Reflet des nombreux atouts de ces investissements, l’allocation sur les stratégies multifactorielles sur les obligations d’entreprise a sensiblement augmenté ces derniers temps
Contrairement à la gestion obligataire traditionnelle, qui consiste essentiellement à gérer de manière active la sensibilité d’un portefeuille aux variations des taux d’intérêt, son risque de crédit et son exposition aux devises, l’investissement multifactoriel sélectionne des titres uniquement en fonction de certaines caractéristiques.
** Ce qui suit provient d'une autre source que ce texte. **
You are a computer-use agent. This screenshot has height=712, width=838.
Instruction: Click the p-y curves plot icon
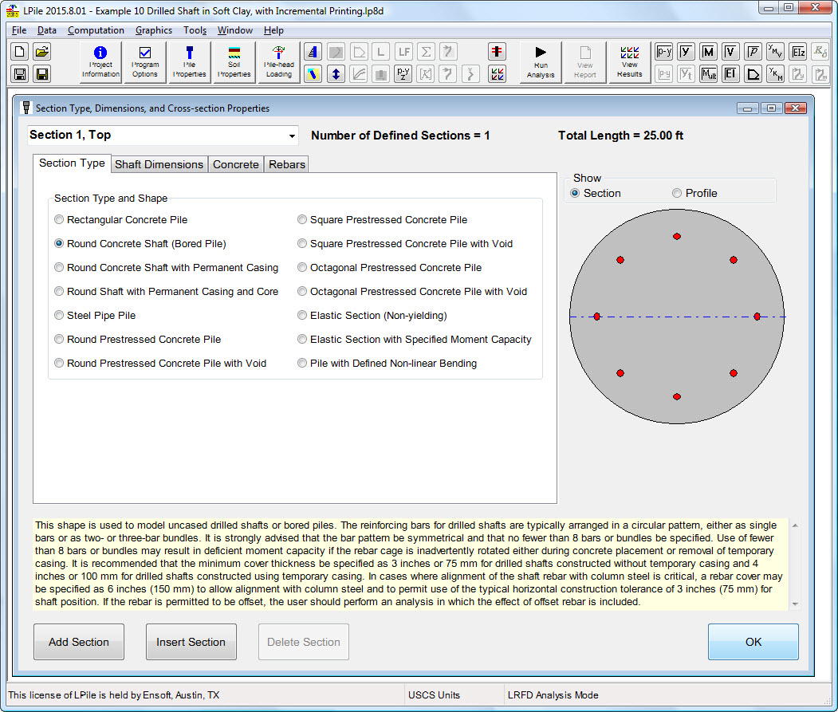(663, 52)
Il a été prouvé que ces « facteurs » sont à l’origine des performances des investissements sur la durée.
Plutôt que de prendre des positions en fonction de la trajectoire (attendue) des marchés (« market timing » dans le jargon), les stratégies factorielles ont vocation à générer des performances quelle que soit l’orientation des taux d’intérêt ou des marchés des obligations d’entreprise.
L’idée est donc de sélectionner des obligations capables de surperformer d’autres titres au profil similaire. Face à la volatilité actuelle des marchés, ce biais non-directionnel constitue selon nous une vraie force. Cette caractéristique peut limiter les pertes potentielles lors des phases baissières des marchés, comme celles observées en 2020.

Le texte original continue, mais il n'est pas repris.